Bijbelboeken
Deuteronomium 34:1-12
Mozes' dood
- Toen ging Mozes op uit de vlakke velden van Moab, naar den berg Nebo, op de hoogten van Pisga, welke recht tegenover Jericho is; en de Heere wees hem dat ganse land, Gilead tot Dan toe;
- En het ganse Nafthali, en het land van Efraim en Manasse, en het ganse land van Juda, tot aan de achterste zee;
- En het Zuiden, en het effen veld der vallei van Jericho, de palmstad, tot Zoar toe.
- En de Heere zeide tot hem: Dit is het land, dat Ik Abraham, Izak en Jakob gezworen heb, zeggende: Aan uw zaad zal Ik het geven!
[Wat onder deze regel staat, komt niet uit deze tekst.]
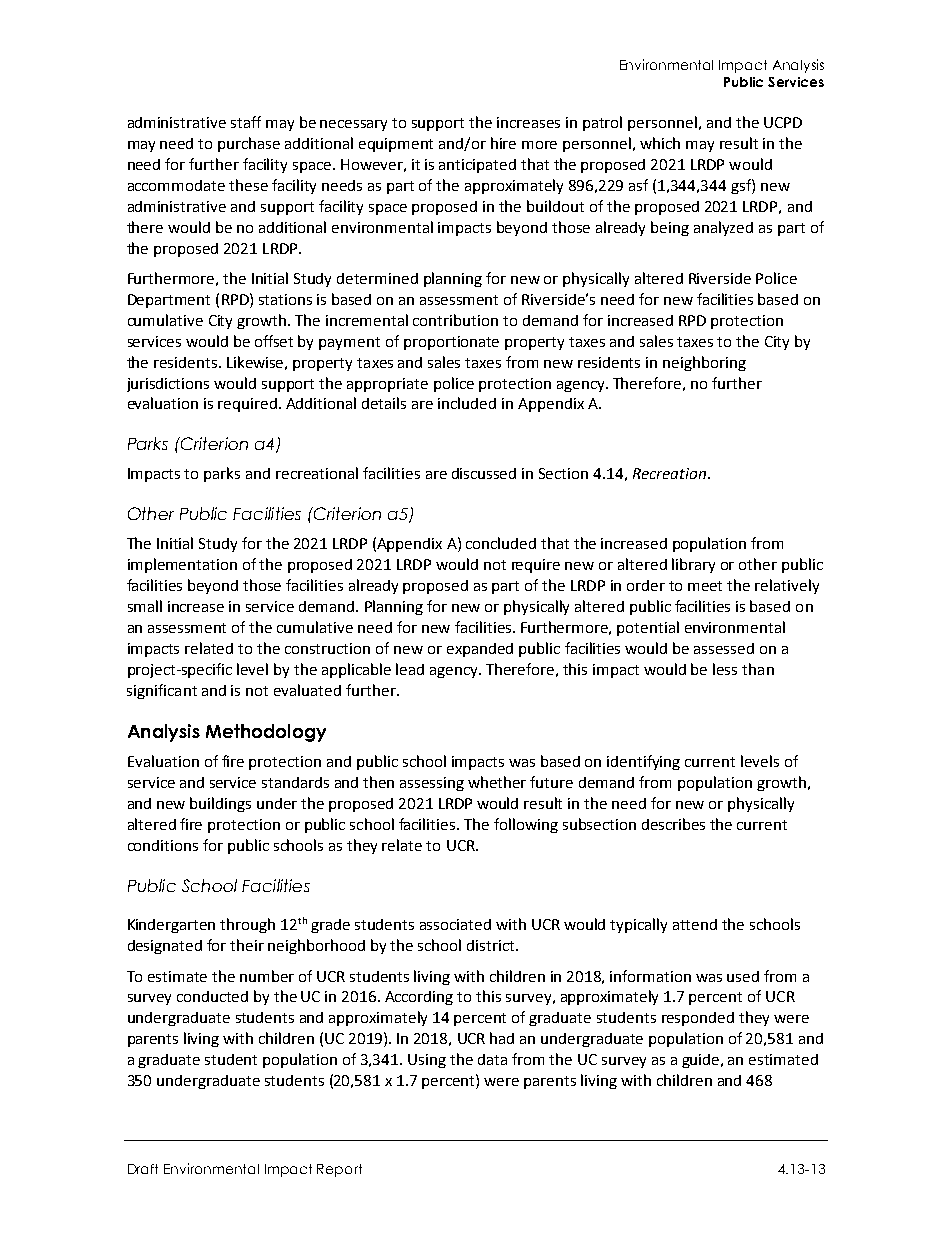 Image resolution: width=952 pixels, height=1233 pixels. What do you see at coordinates (143, 1169) in the image?
I see `Draft` at bounding box center [143, 1169].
Ik heb het u met uw ogen doen zien, maar gij zult daarheen niet overgaan.
- Alzo stierf Mozes, de knecht des Heeren, aldaar in het land van Moab, naar des Heeren mond.
- En Hij begroef hem in een dal, in het land van Moab, tegenover Beth-peor; en niemand heeft zijn graf geweten, tot op dezen dag.
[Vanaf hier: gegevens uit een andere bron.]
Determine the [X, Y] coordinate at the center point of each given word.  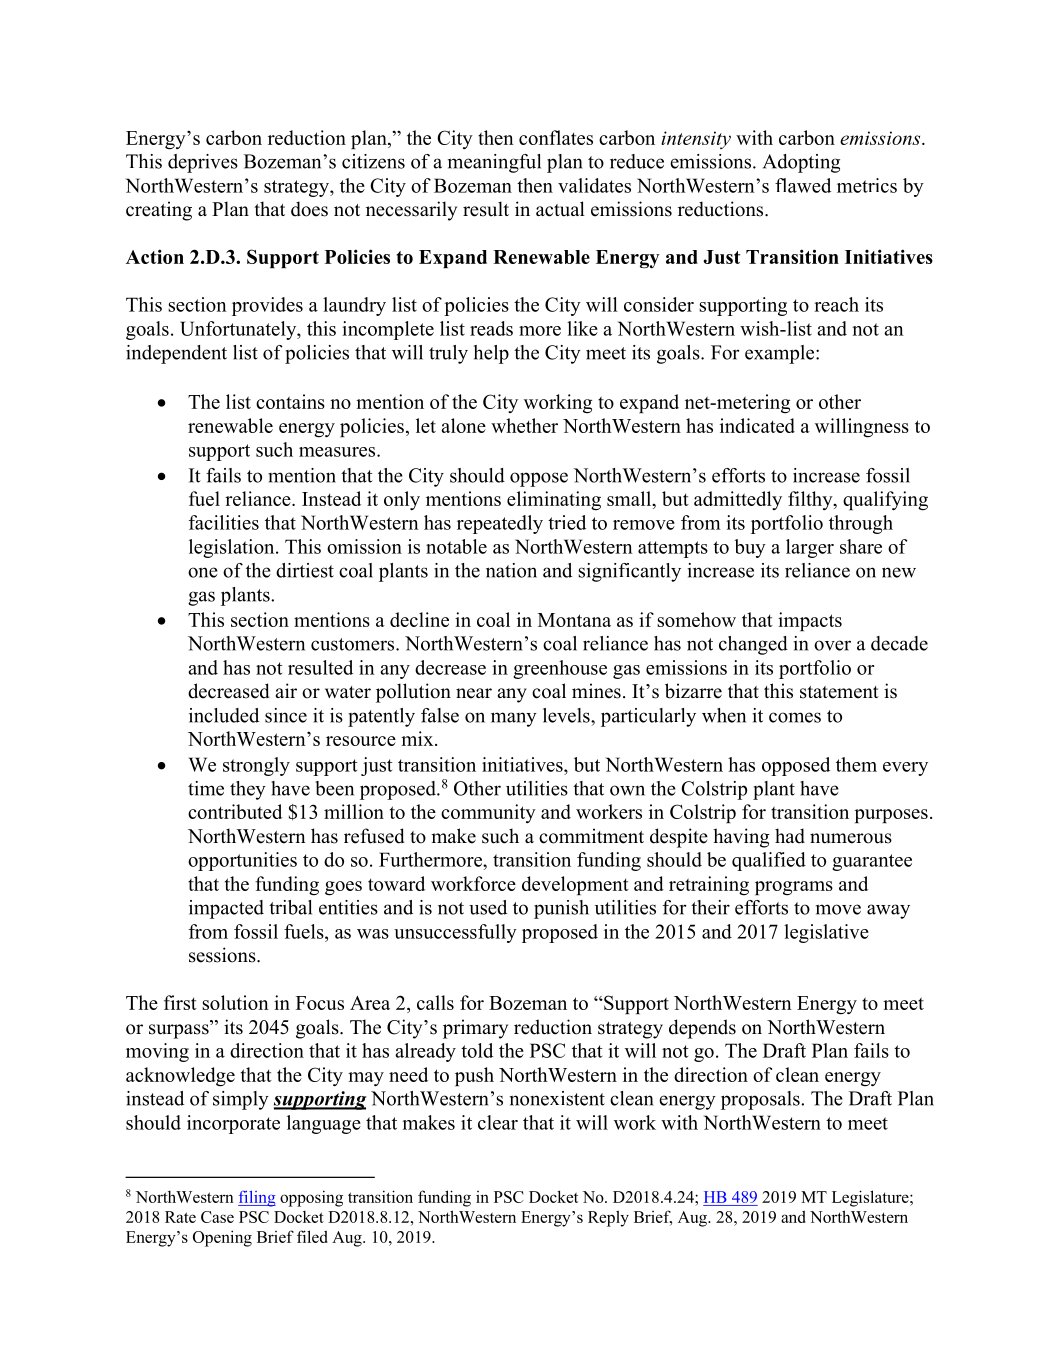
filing [257, 1198]
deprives [203, 163]
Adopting [801, 163]
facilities [224, 522]
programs [794, 888]
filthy [811, 500]
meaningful [494, 163]
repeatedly [500, 524]
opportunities [242, 861]
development [575, 885]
- Mozes nu was honderd en twintig jaren oud, als hij stierf; zijn oog was niet donker geworden, en zijn kracht was niet vergaan.
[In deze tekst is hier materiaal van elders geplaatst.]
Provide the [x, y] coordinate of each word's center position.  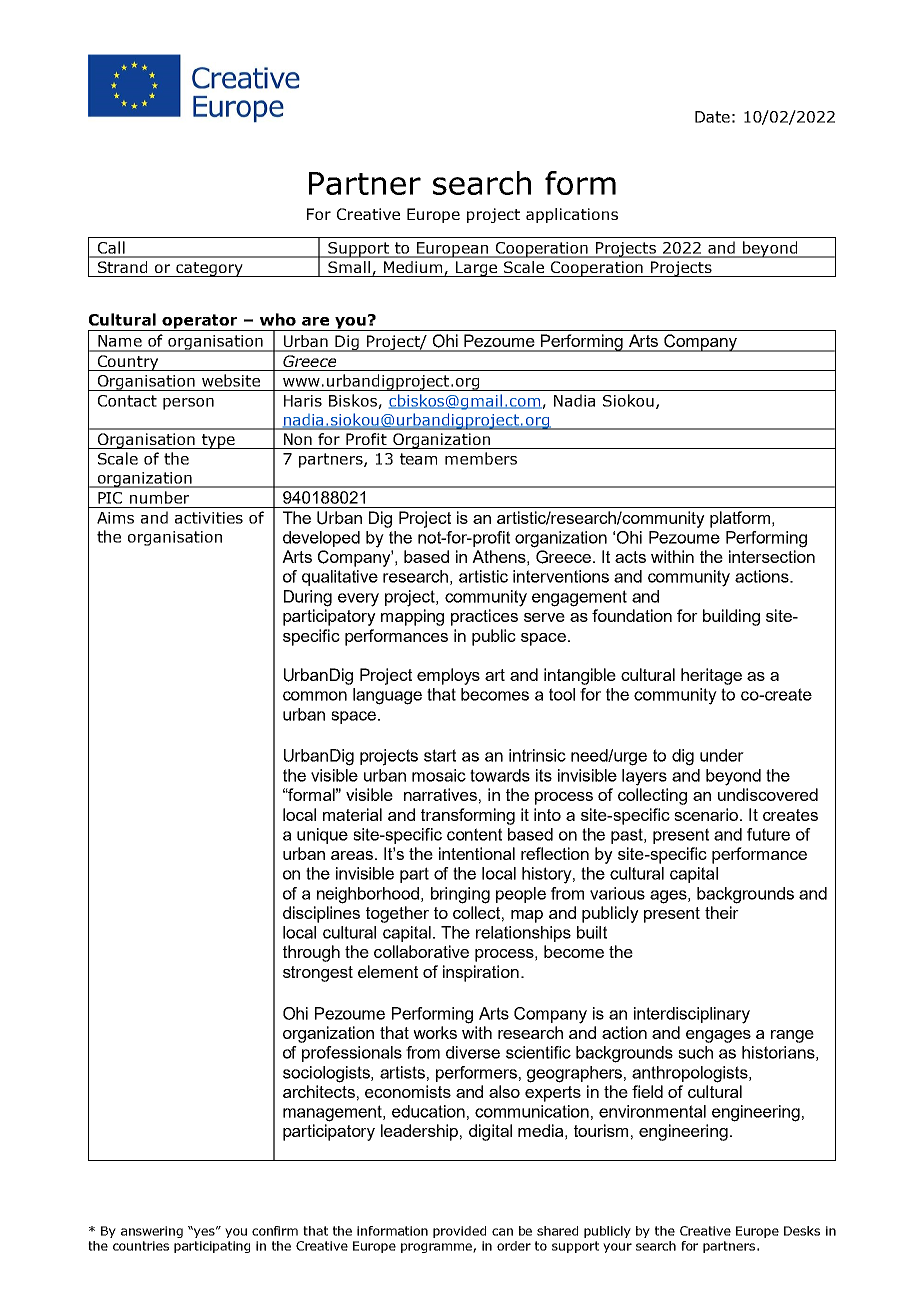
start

- En de kinderen Israels beweenden Mozes, in de vlakke velden van Moab, dertig dagen; en de dagen des wenens, van den rouw over Mozes, werden voleindigd.
- Jozua nu, de zoon van Nun, was vol van den Geest der wijsheid; want Mozes had zijn handen op hem gelegd; zo hoorden de kinderen Israels naar hem, en deden gelijk als de Heere Mozes geboden had.
- En er stond geen profeet meer op in Israel, gelijk Mozes, dien de Heere gekend had, van aangezicht tot aangezicht,
- In al de tekenen en de wonderen, waartoe hem de Heere gezonden heeft, om die in Egypteland te doen aan Farao, en aan al zijn knechten, en aan al zijn land;
- En in al die sterke hand, en in al die grote verschrikking, die Mozes gedaan heeft voor de ogen van gans Israel.
Ga naar hoofdstuk 33 of Jozua 1.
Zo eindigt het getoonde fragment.